DATA EXCERPTS START

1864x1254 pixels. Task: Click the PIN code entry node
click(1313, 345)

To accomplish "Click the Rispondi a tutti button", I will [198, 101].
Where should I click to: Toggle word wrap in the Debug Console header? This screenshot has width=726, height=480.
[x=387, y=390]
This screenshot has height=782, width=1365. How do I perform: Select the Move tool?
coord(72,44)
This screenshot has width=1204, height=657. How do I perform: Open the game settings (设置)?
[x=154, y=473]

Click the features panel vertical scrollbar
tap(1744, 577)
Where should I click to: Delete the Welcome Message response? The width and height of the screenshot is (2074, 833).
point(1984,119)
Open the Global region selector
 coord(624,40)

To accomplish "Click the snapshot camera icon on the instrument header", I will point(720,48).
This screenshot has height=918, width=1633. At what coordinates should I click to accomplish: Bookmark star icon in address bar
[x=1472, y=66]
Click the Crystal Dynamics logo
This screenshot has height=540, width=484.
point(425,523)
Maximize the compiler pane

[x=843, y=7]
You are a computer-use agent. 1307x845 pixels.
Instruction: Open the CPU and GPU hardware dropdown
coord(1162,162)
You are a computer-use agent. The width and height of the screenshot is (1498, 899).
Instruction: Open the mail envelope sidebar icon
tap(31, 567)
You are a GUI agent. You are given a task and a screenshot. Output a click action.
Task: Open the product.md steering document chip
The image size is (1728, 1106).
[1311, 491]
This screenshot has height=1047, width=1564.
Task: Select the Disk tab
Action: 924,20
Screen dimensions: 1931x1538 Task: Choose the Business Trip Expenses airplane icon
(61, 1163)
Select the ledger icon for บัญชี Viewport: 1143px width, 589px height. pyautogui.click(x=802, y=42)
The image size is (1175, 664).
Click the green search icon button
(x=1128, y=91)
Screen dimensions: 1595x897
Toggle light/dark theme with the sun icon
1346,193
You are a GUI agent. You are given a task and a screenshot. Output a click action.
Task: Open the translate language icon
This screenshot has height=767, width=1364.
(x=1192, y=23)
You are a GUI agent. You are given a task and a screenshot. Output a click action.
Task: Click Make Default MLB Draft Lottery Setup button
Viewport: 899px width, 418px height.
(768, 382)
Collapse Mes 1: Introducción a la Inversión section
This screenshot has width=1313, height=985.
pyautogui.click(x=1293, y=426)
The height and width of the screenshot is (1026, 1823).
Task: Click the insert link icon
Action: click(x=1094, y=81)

DATA EXCERPTS END

REQUIREMENT:
A line qualifies when it holds the word "computer"; report all qualifying lines from the records above.

COMPLETED EXERCISE:
You are a computer-use agent. 1307x845 pixels.
You are a computer-use agent. The width and height of the screenshot is (1498, 899).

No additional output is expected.